Stored data:
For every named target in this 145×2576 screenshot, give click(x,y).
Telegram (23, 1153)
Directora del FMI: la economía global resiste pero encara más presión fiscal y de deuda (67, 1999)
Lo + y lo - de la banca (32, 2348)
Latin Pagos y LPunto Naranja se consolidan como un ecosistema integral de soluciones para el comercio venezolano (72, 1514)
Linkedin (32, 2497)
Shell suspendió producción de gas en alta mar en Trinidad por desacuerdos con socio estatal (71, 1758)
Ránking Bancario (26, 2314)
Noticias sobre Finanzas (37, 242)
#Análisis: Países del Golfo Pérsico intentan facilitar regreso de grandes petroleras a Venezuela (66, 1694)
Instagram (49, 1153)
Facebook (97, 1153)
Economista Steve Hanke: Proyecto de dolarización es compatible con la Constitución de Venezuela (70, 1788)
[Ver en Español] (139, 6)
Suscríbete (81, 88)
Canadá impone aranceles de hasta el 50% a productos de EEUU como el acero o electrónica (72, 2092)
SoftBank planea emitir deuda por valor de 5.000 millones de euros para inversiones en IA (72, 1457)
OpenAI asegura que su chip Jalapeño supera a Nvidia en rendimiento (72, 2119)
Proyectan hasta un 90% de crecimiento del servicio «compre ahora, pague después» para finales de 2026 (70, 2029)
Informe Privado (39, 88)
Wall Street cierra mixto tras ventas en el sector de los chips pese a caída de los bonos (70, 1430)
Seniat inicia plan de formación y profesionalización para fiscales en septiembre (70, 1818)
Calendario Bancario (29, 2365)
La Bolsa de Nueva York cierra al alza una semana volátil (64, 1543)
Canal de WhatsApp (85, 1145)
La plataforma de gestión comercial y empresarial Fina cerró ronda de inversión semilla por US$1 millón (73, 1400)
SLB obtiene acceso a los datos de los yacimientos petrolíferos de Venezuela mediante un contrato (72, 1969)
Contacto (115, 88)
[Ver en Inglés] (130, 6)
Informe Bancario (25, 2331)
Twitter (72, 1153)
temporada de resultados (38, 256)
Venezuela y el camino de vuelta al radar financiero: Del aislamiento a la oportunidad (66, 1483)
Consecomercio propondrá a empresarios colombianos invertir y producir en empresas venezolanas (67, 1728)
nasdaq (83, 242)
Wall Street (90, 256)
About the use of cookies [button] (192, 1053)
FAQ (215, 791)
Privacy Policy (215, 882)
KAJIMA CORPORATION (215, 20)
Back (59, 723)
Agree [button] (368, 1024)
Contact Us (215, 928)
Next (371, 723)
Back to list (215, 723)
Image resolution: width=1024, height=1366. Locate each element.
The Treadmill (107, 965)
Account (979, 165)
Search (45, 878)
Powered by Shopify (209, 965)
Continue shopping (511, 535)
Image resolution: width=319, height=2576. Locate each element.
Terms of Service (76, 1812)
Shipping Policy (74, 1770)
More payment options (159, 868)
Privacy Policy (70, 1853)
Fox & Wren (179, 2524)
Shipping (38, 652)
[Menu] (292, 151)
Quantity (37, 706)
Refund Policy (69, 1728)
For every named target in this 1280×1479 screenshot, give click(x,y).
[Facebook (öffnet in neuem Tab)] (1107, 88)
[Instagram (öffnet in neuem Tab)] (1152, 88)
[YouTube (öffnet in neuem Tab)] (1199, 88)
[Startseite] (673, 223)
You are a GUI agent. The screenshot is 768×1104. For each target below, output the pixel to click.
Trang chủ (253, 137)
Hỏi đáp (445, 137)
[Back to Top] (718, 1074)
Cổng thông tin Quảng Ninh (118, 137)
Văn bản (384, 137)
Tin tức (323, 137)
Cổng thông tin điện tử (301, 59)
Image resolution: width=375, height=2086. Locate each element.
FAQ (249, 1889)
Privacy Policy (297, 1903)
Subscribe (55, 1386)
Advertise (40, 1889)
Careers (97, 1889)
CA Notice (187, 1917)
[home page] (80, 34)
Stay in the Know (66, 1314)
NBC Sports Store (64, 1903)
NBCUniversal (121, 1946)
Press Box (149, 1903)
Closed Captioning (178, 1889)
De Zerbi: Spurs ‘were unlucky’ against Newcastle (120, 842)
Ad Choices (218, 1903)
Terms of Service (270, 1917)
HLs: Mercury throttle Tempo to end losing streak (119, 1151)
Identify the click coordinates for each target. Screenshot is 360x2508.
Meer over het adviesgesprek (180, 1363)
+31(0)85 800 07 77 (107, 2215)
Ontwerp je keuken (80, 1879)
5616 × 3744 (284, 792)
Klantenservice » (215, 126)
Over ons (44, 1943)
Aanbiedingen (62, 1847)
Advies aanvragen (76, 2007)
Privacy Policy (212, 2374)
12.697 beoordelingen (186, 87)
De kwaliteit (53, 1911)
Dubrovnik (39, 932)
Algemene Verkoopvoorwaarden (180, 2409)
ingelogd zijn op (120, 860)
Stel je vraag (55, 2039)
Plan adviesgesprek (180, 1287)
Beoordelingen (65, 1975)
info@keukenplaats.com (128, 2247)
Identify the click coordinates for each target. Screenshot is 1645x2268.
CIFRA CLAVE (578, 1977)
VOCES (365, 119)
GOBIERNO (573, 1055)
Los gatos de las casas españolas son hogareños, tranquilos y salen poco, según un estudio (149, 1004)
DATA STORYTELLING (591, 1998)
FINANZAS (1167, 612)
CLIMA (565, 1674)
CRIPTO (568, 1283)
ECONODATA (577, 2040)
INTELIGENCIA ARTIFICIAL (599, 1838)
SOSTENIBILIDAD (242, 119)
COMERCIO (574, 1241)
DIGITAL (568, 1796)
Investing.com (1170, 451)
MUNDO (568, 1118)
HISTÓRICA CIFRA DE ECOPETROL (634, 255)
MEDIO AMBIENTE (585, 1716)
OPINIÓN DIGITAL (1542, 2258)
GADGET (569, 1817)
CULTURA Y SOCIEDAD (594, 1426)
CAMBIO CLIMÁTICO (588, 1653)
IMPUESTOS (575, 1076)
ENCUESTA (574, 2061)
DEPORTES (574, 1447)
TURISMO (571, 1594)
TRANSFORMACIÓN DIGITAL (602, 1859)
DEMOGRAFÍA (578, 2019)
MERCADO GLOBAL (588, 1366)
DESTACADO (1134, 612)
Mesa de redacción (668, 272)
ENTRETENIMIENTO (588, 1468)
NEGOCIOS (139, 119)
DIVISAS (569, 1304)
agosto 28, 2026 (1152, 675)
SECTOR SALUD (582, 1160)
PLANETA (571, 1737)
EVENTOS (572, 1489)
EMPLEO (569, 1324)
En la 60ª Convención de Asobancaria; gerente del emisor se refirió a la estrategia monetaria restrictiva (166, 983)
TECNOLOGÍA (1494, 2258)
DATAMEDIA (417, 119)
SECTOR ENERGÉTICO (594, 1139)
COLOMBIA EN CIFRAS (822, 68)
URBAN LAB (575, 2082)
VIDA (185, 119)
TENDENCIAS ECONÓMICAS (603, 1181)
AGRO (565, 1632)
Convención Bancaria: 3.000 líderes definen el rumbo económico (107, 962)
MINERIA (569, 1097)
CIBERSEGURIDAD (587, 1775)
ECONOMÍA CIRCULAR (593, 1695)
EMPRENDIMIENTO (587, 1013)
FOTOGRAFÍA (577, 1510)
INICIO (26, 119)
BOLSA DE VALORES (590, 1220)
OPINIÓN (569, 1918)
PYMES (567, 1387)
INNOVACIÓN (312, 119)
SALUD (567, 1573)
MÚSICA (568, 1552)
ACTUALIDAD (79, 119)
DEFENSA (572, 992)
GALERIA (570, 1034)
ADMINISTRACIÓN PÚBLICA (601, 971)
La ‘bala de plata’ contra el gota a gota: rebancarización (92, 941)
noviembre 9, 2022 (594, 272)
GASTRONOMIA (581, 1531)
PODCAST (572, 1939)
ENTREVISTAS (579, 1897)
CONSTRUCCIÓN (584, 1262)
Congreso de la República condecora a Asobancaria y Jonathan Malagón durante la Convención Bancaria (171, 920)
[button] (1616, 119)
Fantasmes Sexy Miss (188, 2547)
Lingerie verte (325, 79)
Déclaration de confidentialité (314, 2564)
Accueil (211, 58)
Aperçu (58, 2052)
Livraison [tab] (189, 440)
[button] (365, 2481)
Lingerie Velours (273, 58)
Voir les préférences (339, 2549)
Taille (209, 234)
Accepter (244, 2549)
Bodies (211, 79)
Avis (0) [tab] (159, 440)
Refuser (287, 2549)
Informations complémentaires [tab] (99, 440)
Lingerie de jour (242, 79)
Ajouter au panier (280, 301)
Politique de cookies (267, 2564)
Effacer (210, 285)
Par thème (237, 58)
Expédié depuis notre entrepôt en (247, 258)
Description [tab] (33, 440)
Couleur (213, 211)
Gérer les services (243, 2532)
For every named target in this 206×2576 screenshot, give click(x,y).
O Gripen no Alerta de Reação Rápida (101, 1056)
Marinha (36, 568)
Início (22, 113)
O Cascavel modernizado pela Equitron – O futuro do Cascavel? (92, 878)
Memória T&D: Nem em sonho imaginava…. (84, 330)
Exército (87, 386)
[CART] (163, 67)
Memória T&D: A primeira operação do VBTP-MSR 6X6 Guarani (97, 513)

• Brief:
There is a run of lines above from the one with "Fantasmes Sexy Miss (188, 2547)" to the one with "Expédié depuis notre entrepôt en (247, 258)"; print exactly that run, both ends included, and nothing else.

• Written answer:
Fantasmes Sexy Miss (188, 2547)
Lingerie verte (325, 79)
Déclaration de confidentialité (314, 2564)
Accueil (211, 58)
Aperçu (58, 2052)
Livraison [tab] (189, 440)
[button] (365, 2481)
Lingerie Velours (273, 58)
Voir les préférences (339, 2549)
Taille (209, 234)
Accepter (244, 2549)
Bodies (211, 79)
Avis (0) [tab] (159, 440)
Refuser (287, 2549)
Informations complémentaires [tab] (99, 440)
Lingerie de jour (242, 79)
Ajouter au panier (280, 301)
Politique de cookies (267, 2564)
Effacer (210, 285)
Par thème (237, 58)
Expédié depuis notre entrepôt en (247, 258)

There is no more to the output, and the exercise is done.